As many of us in zone 7 discovered this winter, temperatures in the low single digits will cause severe damage to unprotected windmill palms (Trachycarpus fortunei). This was our coldest winter in 20 years and lows in the Washington, DC area bottomed out in January somewhere between 6 degrees and slightly below zero. Interestingly, my own low of 5 degrees in early January only caused significant damage to my "waggie", Trachycarpus wagnerianus. Two other windmill palms, T. fortunei "Nainital" and T. fortunei "Bulgarian", curled their leaflets and looked unhappy, but a week later showed virtually no damage whereas T. wagnerianus looked freeze-dried. Far more damaging were the several cold waves that followed, although subsequent lows were in the 9-12 degree range, showing that frequency and duration of cold is at least as important as the absolute low. As of mid-March, all of my palms are looking pretty rough.
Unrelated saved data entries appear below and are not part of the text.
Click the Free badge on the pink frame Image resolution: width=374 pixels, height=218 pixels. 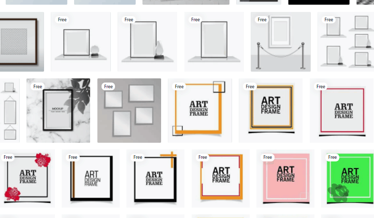267,157
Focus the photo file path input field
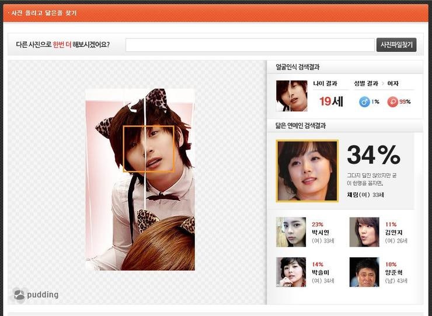This screenshot has width=432, height=316. point(250,45)
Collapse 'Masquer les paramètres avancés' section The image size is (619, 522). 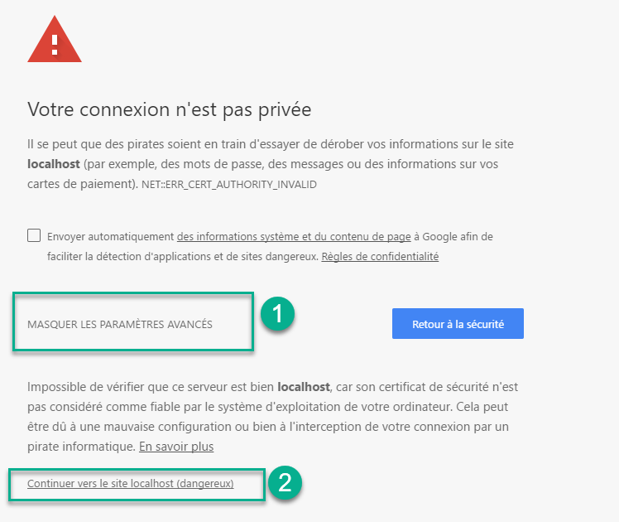click(120, 325)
Trachycarpus fortunei "Bulgarian", mid-March
So are my palms dead? Maybe, but maybe not; all I can really do now is cross my fingers and wait. Windmill palms are famous for recovering from massive damage, including "spear pull" and near-total defoliation. There's a very good chance that many of our area's dead-looking palms will put out new growth, but be patient: they may not show any signs of life until June or even July. It's not unusual for the tightly folded emerging leaf ("spear") to pull out after a cold winter, with the palm otherwise showing little damage and recovering quickly. The meristem (growing point) is buried deep inside the palm, with the young leaves developing from it surrounded by the bases of the older leaves. For every emerging spear there are several more in reserve that aren't yet visible. After a winter like this one, most if not all of these developing leaves are damaged or destroyed, leaving the palm to start from scratch. In severe cases the youngest leaves, as well as the spear, will pull right out. But as long as that meristem is still alive, it will recover and (eventually) push out some new leaves. Some growers advise hydrogen peroxide or fungicides in the hole to help prevent rot, but I've never tried this and my palms have (nearly) always recovered from spear pull.
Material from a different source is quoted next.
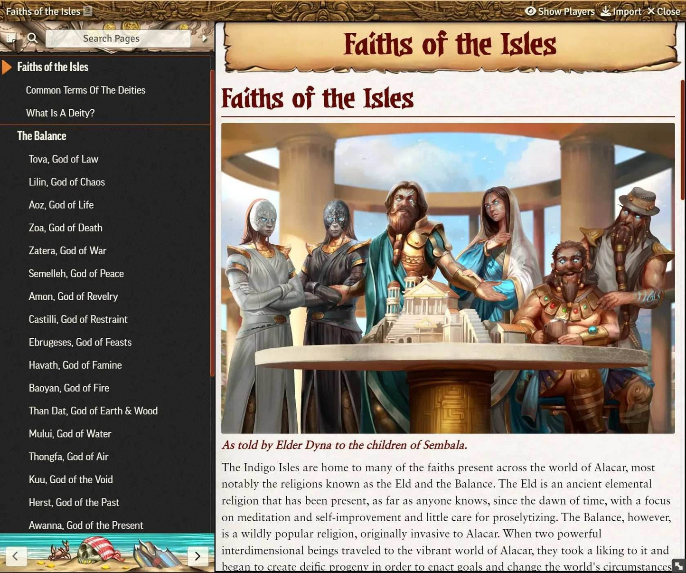
Task: Click the arrow chevron right of the search bar
Action: [x=205, y=38]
Trachycarpus wagnerianus (left), T. fortunei "Nainital" (right), early February
I'll admit, I don't have high hopes for my waggie. The damage was so severe, and happened so early in the winter, and was followed by cold that damaged even the tougher palms, that I think this might well be the end of my decade-plus experiment with this species. But my "Nainital" and "Bulgarian" still have some green in their leaves, giving me some hope that they aren't goners. All I can do now is take my own advice and wait.
Assuming any palms survive, the tricky part is going to be next winter. Many of these palms are going to be severely weakened and the second winter may well be the death blow for them, even if it's not nearly as cold as the last winter. This happened with two of my waggies several years ago, when they recovered from near-total defoliation but suffered damage again the following winter, even though it wasn't nearly as cold. I'm not sure what to recommend, except to give the plants good care during the coming growing season, and possibly even protecting them next winter to increase their chances of pulling through it.